With terraform, if we bump we'd also have to terraform apply across all our workspaces. So my inclination is to not.

@sgibson91
Copy link
Member Author

Agreed, but we can also run into unforeseen toil if we have to do this the next time we touch the terraform config. So one thing we could do is, from a project management POV, always allocate extra time to a task that touches terraform in case such an issue crops up. (People are always mad you're overdue but happy that you're early!)

@damianavila
Copy link
Contributor

So one thing we could do is, from a project management POV, always allocate extra time to a task that touches terraform in case such an issue crops up.
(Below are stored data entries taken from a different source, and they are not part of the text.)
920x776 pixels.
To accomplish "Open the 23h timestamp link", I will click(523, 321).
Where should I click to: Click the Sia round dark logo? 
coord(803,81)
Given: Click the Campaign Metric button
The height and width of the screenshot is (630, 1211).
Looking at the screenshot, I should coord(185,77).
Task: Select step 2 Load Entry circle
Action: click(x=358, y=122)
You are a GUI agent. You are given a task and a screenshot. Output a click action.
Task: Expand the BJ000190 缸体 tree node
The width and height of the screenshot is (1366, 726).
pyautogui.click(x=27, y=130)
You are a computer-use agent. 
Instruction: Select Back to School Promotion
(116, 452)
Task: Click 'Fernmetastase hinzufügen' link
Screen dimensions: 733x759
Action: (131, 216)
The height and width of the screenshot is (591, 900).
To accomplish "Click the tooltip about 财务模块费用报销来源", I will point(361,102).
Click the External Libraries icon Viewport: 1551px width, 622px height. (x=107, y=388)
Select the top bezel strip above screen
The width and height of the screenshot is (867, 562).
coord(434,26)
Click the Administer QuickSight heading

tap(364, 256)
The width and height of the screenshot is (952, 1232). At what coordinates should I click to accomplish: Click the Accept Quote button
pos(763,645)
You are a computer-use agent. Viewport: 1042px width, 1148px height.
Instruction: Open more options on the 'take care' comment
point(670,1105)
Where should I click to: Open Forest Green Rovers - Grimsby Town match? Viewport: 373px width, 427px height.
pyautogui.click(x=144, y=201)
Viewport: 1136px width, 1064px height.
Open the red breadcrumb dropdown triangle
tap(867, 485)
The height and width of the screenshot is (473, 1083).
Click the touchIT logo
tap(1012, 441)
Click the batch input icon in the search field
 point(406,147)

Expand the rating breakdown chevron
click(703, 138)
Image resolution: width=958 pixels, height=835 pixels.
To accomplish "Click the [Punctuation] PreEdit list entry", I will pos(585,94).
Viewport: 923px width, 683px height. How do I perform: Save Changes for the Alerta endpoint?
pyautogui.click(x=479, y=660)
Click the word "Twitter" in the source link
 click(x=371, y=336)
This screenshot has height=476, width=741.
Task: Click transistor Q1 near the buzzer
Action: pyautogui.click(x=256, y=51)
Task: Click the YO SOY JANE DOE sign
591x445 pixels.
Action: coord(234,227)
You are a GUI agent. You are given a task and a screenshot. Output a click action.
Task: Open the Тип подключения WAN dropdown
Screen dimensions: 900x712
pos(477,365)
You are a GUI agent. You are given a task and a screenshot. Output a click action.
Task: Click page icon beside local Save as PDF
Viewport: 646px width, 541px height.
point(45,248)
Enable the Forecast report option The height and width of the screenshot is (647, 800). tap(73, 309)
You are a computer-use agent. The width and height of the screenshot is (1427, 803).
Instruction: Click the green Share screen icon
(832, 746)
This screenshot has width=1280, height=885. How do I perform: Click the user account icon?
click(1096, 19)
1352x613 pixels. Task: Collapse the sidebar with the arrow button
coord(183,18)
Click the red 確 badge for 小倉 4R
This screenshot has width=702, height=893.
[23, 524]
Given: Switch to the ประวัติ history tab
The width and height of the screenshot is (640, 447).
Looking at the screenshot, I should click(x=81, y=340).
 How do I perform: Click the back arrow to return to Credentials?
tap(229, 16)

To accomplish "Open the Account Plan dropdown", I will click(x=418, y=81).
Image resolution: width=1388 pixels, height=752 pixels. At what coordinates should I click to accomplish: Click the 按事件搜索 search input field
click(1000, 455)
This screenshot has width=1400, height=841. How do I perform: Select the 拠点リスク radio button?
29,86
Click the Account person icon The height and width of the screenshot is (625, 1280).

Is there any "silly" task we might run repeatedly or are you thinking about proactively selecting terraform-related issues from the backlog?

@sgibson91
Copy link
Member Author

sgibson91 commented Jun 24, 2022

@damianavila Here's a scenario I'm imagining:

  • There's a task on our backlog that involves adding some "feature" to our terraform config
  • In the process of adding said feature, some terraform module needs bumping and that causes issues, like attributes being deprecated/changed
  • This results in a new PR that is not addressing the original task, but instead fixing what the module bump broke, and also has to be applied across all clusters
  • This is extra toil that we cannot reliably forecast when we scoped/assigned the original task - you don't know it's coming until you bump the module, it could not happen
  • So when assigning a terraform-related task to someone we give them, say, one week extra than we scoped the task for just in case the above scenario arises

So not proactively selecting terraform tasks from the backlog per se and it's not even that this task would crop up all the time, but when we do select terraform tasks, give the engineer a little more time than we expect them to need

@damianavila
Copy link
Contributor

but when we do select terraform tasks, give the engineer a little more time than we expect them to need

Makes sense to me!

@sgibson91
Copy link
Member Author

Dependabot for Python is quiet because we don't pin a lot - should we?

I think we can close this issue once we reach consensus on the above.

@damianavila
Copy link
Contributor

I think we can close this issue once we reach consensus on the above.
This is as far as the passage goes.